## [Data to examine]
___

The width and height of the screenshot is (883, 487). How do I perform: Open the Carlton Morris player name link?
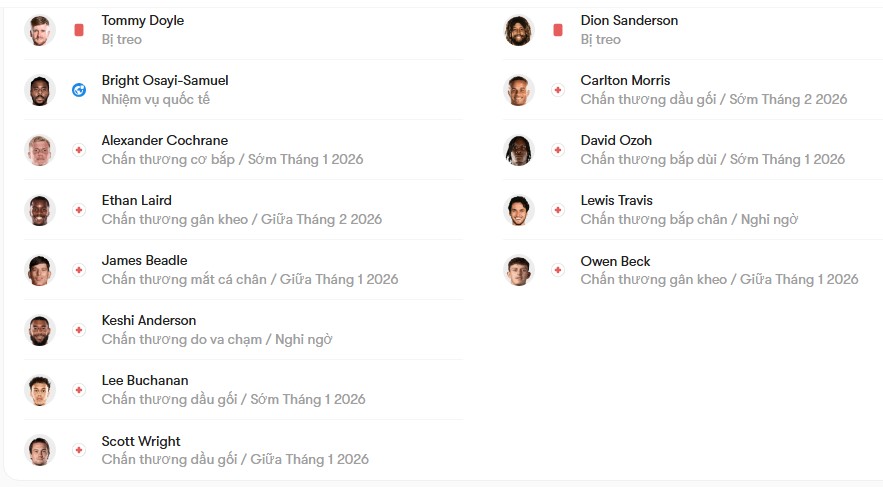625,81
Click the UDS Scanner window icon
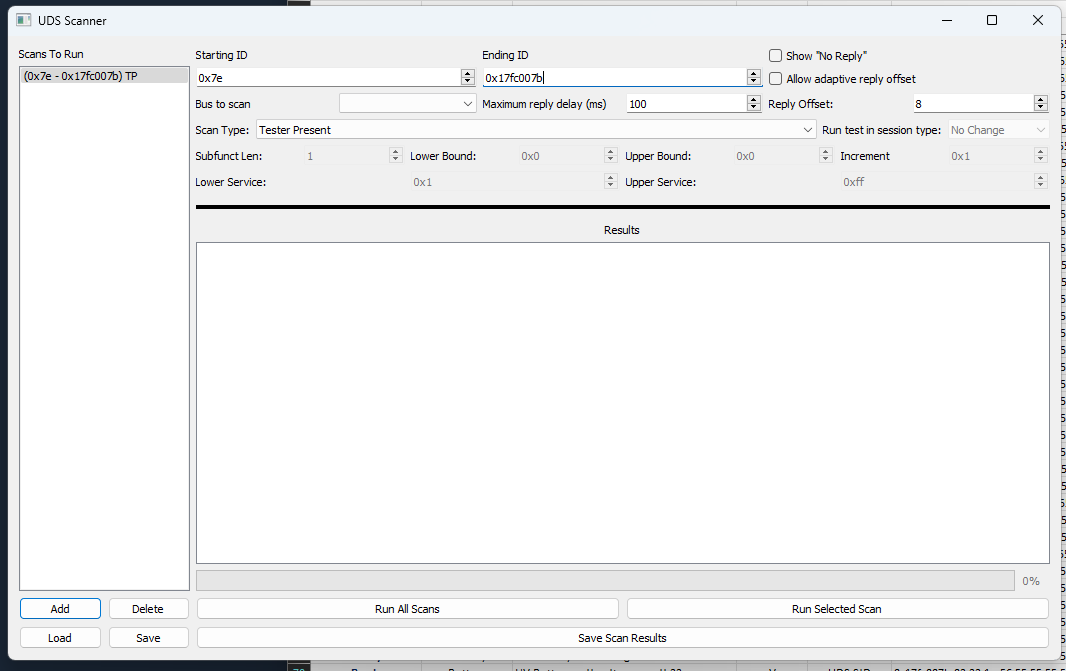The width and height of the screenshot is (1066, 671). [x=23, y=19]
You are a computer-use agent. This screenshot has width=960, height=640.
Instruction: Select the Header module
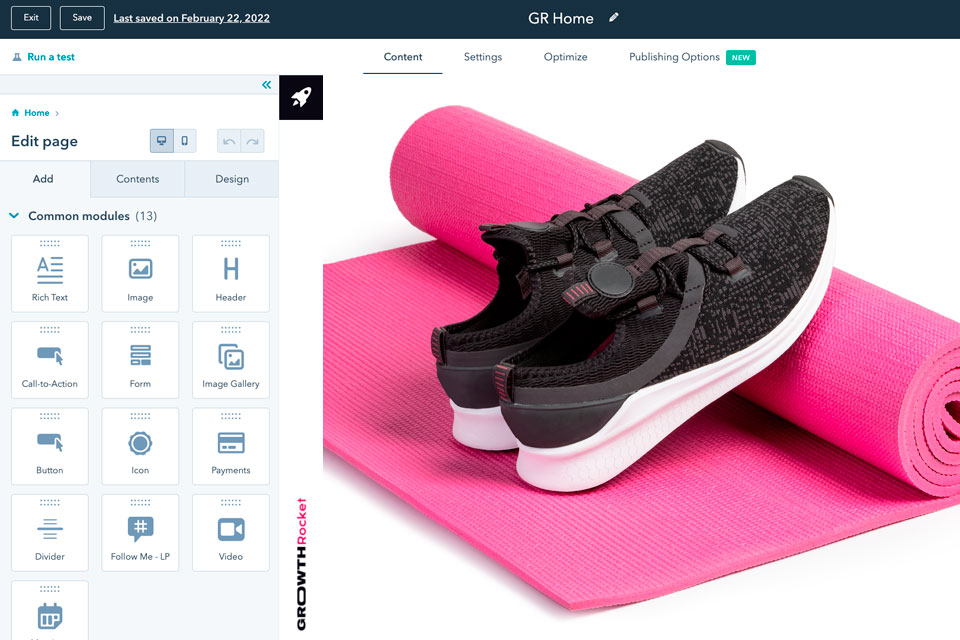coord(230,273)
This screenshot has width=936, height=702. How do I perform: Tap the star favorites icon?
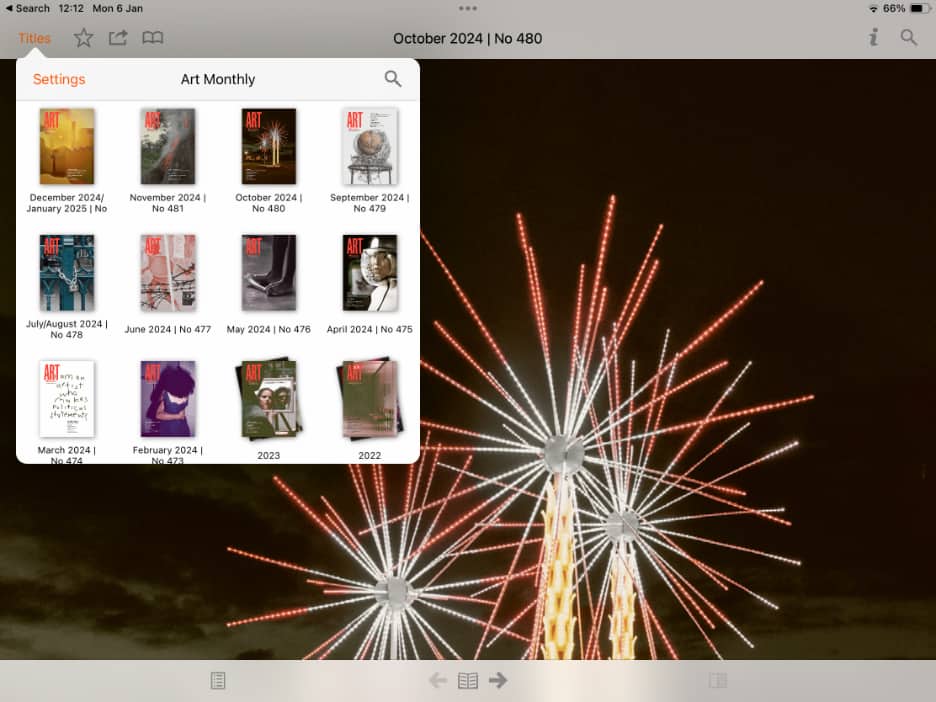(x=84, y=38)
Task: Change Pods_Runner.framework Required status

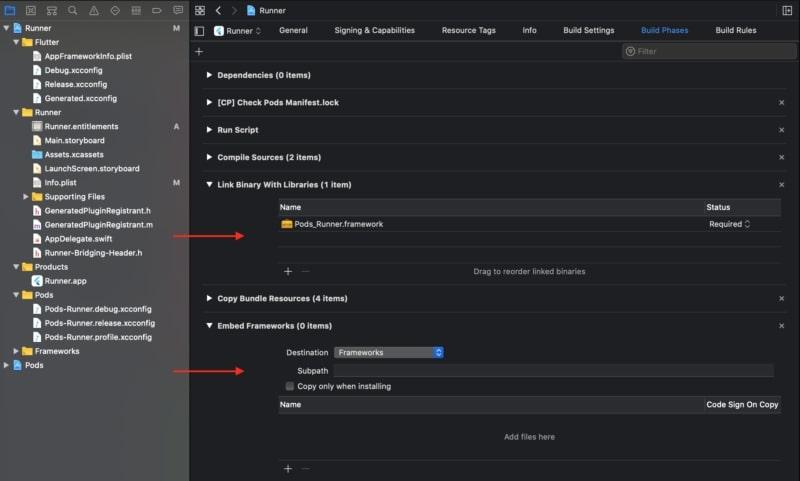Action: [729, 224]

___

## [What is being asked]
Give the entries again without a single change, but with no pictures.

## [Exercise response]
The width and height of the screenshot is (883, 487). How do I perform: Open the Carlton Morris player name link?
625,81
Click the UDS Scanner window icon
The width and height of the screenshot is (1066, 671). [x=23, y=19]
You are a computer-use agent. This screenshot has width=960, height=640.
Instruction: Select the Header module
coord(230,273)
This screenshot has width=936, height=702. How do I perform: Tap the star favorites icon?
(x=84, y=38)
Task: Change Pods_Runner.framework Required status

Action: [729, 224]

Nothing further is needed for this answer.